Drowning in Data: Early Responses of Renal Cortical Collecting Duct Cells to Lithium
It is now more than fifty years since Burg made a signal advance in the study of renal physiology by reporting a method of isolating and perfusing tubules from selected regions of the kidney . Prior to this, knowledge of renal tubular function had been derived either from micropuncture experiments, limited to the superficial regions of the kidney , from kidney slices [3-6], which were subject to injury and represented an aggregate of tubular function, or from renal cells in tissue culture [7-9].
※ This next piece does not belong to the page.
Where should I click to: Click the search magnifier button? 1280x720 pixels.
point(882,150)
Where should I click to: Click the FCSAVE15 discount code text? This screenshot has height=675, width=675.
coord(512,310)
Since the early 1980’s the rapid growth of methods for the analysis of the composition of individual tubular cells has seen a rapid increase in genomic information. This has been confused in the past by inconsistent terminology. Critical to the proper assignment of genomic data is to ensure that such data is correctly mapped to a particular cell type. In an important paper dealing with this , Knepper and co-workers proposed a nomenclature for tubular cell types, based upon the occurrence of cell type selective markers, characterized by high concentration of a specific protein, and consistent with assignations from the pregenomic era. However, until recently progress in studying the genome of a particular cell type has been limited by the small size of particular segments, typically only a few millimetre in length and containing only a few cells. It is only recently that new analytical methods, single cell RNA-Seq based transcriptomics, and LC MS/MS have allowed the determination of processes in individual cell types.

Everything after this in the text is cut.